**HOW TO COMPLETE THIS TASK:**
The number of lines holding the string "space" is all that is wanted; count them in the records below.

Top of MATERIAL PROVIDED

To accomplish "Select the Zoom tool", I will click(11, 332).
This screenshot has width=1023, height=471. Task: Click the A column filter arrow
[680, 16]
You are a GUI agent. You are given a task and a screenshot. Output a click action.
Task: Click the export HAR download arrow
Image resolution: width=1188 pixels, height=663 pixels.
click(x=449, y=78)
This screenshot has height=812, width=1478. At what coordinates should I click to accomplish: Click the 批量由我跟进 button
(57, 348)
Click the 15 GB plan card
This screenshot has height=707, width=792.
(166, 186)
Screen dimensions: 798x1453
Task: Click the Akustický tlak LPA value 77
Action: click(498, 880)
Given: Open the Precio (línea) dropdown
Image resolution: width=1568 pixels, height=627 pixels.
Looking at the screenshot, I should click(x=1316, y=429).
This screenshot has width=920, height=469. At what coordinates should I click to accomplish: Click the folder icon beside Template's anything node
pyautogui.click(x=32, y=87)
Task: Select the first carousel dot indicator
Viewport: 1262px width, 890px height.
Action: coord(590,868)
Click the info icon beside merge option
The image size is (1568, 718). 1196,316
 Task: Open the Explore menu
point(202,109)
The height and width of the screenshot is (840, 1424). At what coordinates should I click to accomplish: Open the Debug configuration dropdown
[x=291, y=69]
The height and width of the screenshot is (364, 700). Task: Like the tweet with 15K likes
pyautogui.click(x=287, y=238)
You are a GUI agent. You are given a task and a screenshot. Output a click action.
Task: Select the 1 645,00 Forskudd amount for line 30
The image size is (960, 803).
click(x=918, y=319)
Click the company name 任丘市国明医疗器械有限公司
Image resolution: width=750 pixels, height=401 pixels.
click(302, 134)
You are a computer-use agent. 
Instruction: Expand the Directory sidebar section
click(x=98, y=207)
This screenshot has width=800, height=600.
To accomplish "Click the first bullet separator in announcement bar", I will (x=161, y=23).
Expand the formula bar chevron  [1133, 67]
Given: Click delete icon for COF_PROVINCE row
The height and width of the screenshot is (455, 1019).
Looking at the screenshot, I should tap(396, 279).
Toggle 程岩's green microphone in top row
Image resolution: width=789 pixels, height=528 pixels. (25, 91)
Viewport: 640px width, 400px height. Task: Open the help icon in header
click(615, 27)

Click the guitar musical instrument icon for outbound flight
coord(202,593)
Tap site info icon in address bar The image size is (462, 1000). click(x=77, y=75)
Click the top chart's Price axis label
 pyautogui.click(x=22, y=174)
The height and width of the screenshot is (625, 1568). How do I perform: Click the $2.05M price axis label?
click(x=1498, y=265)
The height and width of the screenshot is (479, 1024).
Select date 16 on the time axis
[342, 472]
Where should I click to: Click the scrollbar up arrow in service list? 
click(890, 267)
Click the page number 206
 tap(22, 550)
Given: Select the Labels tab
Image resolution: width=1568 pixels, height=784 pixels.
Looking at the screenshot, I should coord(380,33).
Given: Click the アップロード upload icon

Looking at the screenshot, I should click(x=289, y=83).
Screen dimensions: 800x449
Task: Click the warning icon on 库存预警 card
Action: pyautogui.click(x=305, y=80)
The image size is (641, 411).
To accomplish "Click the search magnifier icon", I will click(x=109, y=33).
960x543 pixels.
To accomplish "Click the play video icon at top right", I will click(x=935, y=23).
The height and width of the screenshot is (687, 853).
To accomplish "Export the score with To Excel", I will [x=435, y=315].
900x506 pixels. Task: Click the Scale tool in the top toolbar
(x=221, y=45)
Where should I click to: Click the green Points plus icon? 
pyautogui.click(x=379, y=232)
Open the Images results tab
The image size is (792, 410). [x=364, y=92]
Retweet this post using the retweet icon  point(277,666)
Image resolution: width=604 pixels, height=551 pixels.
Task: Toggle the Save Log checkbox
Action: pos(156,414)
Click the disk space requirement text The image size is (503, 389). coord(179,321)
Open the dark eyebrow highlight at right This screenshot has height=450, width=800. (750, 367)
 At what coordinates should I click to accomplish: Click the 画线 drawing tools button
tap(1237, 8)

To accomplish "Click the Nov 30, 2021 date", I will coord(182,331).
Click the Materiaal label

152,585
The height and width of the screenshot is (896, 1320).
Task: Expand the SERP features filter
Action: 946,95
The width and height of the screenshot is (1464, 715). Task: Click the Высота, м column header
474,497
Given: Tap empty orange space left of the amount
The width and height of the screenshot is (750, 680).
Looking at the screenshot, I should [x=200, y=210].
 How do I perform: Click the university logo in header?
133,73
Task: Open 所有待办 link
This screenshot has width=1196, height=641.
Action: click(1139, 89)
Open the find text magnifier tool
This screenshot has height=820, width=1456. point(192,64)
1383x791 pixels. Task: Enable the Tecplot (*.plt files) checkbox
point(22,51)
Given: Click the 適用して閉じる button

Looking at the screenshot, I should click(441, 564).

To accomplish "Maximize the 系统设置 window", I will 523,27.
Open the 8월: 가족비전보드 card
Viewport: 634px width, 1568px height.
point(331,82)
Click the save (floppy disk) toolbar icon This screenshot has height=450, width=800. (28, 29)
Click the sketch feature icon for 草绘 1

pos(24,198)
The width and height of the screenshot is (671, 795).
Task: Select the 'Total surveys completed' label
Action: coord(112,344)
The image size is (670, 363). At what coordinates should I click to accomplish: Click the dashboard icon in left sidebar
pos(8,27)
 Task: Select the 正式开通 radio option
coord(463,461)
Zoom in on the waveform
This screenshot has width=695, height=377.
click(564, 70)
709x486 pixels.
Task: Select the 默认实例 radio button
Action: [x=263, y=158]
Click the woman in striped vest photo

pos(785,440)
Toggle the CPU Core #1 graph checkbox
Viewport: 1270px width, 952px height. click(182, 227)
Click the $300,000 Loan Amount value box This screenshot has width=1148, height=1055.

Bottom of MATERIAL PROVIDED

**FINISHED EXERCISE:**
2